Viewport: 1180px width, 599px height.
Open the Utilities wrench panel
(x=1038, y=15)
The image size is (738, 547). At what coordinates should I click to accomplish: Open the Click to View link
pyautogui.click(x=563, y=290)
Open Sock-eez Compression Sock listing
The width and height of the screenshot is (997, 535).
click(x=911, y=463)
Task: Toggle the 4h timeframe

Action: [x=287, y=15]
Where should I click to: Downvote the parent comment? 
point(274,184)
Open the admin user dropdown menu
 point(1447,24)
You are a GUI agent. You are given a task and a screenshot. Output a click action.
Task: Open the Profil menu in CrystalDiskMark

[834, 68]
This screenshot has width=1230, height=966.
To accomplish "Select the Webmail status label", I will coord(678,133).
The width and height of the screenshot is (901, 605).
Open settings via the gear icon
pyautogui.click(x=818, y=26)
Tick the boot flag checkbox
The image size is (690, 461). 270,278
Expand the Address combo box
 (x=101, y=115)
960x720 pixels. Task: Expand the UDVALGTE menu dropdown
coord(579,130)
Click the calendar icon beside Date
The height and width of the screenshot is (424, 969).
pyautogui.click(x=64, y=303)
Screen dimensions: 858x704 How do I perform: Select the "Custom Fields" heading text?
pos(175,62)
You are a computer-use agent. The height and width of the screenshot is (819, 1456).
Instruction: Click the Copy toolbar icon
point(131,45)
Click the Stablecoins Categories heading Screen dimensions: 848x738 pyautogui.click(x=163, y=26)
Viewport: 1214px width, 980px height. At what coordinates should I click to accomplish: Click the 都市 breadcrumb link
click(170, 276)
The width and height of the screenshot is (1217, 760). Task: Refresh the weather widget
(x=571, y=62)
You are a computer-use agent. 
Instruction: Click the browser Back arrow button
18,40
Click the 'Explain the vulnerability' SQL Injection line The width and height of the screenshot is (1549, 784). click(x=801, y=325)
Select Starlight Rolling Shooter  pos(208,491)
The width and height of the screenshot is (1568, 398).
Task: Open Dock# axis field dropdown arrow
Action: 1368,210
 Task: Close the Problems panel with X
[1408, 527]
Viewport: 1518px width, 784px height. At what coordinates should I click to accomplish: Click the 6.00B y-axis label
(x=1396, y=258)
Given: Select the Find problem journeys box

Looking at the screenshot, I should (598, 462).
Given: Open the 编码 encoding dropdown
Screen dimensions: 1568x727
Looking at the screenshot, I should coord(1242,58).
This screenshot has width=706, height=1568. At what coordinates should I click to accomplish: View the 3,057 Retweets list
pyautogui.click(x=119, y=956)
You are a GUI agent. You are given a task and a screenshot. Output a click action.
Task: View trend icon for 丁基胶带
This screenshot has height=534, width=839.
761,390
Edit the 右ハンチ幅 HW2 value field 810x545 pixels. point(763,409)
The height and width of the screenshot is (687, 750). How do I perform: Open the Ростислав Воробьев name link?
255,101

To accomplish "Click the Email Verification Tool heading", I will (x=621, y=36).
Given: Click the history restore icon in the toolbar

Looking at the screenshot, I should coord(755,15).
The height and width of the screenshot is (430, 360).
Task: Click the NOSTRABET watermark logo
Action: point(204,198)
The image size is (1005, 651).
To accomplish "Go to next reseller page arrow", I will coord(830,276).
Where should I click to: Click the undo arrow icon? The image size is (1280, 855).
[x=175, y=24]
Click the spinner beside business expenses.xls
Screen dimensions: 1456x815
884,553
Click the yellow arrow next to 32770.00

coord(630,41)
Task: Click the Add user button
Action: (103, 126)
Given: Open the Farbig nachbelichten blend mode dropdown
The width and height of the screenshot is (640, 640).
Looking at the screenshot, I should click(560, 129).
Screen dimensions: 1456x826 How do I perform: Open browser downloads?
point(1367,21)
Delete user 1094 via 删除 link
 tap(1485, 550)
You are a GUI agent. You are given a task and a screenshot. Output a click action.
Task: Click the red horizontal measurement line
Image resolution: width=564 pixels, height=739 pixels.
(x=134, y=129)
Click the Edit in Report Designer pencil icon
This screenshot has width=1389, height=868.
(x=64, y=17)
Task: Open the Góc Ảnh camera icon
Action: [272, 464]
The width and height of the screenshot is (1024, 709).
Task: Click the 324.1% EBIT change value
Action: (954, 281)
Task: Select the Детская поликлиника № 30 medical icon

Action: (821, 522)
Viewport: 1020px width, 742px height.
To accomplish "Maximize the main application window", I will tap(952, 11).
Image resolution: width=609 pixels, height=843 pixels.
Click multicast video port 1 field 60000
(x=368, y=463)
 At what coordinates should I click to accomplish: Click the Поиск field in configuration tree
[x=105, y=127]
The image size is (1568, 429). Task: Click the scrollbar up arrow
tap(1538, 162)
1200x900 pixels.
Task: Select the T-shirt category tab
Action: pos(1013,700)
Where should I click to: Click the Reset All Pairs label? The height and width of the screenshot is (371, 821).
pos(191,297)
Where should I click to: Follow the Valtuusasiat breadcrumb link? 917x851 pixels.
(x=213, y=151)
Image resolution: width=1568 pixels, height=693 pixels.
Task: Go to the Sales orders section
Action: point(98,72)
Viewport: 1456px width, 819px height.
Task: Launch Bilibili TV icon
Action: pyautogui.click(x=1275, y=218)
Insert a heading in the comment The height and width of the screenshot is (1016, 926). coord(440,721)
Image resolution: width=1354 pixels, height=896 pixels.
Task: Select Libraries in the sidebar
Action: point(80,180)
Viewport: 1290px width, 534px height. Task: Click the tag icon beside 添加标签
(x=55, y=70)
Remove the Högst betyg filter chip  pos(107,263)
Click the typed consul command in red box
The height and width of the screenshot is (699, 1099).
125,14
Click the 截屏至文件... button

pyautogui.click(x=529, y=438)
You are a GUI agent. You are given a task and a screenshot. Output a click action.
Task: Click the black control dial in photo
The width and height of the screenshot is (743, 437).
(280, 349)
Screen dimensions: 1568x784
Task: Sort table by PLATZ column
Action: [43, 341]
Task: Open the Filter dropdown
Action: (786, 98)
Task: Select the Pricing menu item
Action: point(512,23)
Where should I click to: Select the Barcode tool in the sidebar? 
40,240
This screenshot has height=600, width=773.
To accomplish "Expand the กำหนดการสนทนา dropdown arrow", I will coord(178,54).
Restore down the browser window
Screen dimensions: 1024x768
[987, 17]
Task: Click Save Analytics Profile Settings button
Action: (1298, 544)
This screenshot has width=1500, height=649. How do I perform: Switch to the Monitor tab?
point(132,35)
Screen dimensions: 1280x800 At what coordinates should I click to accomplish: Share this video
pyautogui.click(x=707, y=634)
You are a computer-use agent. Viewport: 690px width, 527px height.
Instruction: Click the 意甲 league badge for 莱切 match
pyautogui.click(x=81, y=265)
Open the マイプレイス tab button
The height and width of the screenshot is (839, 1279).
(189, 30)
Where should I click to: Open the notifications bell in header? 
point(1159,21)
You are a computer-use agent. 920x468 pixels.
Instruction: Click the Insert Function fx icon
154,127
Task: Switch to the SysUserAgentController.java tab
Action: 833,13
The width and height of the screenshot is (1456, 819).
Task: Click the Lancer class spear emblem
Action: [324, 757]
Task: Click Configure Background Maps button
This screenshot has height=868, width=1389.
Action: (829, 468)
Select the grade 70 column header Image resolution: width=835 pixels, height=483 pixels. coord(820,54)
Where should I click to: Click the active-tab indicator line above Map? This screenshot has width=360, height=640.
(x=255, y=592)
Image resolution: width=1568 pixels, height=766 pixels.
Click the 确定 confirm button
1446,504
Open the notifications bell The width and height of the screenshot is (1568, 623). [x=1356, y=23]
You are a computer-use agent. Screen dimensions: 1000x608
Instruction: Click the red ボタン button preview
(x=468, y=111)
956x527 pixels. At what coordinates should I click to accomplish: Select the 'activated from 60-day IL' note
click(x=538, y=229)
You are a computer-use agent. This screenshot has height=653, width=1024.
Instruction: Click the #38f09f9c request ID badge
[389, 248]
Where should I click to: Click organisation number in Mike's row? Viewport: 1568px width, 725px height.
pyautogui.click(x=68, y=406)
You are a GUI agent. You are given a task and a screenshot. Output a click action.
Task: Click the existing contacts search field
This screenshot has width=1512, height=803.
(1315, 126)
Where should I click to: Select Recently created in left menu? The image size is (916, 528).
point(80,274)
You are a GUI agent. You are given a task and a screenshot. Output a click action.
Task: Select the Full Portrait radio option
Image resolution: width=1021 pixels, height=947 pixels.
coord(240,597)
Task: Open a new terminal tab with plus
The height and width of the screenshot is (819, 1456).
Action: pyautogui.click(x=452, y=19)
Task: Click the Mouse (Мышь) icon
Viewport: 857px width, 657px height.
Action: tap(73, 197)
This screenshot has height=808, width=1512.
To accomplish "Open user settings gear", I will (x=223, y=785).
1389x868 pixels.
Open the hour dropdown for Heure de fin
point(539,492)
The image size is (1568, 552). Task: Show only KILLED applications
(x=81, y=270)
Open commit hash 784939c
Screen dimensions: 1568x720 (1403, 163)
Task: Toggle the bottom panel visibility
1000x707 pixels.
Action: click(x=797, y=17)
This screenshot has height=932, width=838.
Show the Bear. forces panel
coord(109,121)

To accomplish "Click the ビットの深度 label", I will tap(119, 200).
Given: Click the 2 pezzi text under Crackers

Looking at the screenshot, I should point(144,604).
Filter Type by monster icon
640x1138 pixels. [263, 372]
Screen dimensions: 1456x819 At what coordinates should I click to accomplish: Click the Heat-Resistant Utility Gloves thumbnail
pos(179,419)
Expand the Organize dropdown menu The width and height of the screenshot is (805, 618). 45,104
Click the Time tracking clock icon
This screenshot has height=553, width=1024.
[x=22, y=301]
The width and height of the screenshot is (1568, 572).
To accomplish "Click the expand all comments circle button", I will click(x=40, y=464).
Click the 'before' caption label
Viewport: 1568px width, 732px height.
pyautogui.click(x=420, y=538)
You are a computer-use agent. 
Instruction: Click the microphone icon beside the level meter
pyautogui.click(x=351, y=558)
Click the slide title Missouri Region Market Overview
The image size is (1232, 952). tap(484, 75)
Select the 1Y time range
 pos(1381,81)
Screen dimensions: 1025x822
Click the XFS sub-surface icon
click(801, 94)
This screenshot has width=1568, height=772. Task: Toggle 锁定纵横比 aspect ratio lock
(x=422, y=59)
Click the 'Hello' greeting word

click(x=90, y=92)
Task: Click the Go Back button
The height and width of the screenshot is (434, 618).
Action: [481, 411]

____

» EXERCISE DESCRIPTION
Copy the lines of the listing above exactly, starting at the line that contains "Task: Select the Детская" and ending at the line that contains "pyautogui.click(x=529, y=438)".

» SOLUTION
Task: Select the Детская поликлиника № 30 medical icon

Action: (821, 522)
Viewport: 1020px width, 742px height.
To accomplish "Maximize the main application window", I will tap(952, 11).
Image resolution: width=609 pixels, height=843 pixels.
Click multicast video port 1 field 60000
(x=368, y=463)
 At what coordinates should I click to accomplish: Click the Поиск field in configuration tree
[x=105, y=127]
The image size is (1568, 429). Task: Click the scrollbar up arrow
tap(1538, 162)
1200x900 pixels.
Task: Select the T-shirt category tab
Action: pos(1013,700)
Where should I click to: Click the Reset All Pairs label? The height and width of the screenshot is (371, 821).
pos(191,297)
Where should I click to: Follow the Valtuusasiat breadcrumb link? 917x851 pixels.
(x=213, y=151)
Image resolution: width=1568 pixels, height=693 pixels.
Task: Go to the Sales orders section
Action: point(98,72)
Viewport: 1456px width, 819px height.
Task: Launch Bilibili TV icon
Action: pyautogui.click(x=1275, y=218)
Insert a heading in the comment The height and width of the screenshot is (1016, 926). coord(440,721)
Image resolution: width=1354 pixels, height=896 pixels.
Task: Select Libraries in the sidebar
Action: point(80,180)
Viewport: 1290px width, 534px height. Task: Click the tag icon beside 添加标签
(x=55, y=70)
Remove the Högst betyg filter chip  pos(107,263)
Click the typed consul command in red box
The height and width of the screenshot is (699, 1099).
125,14
Click the 截屏至文件... button

pyautogui.click(x=529, y=438)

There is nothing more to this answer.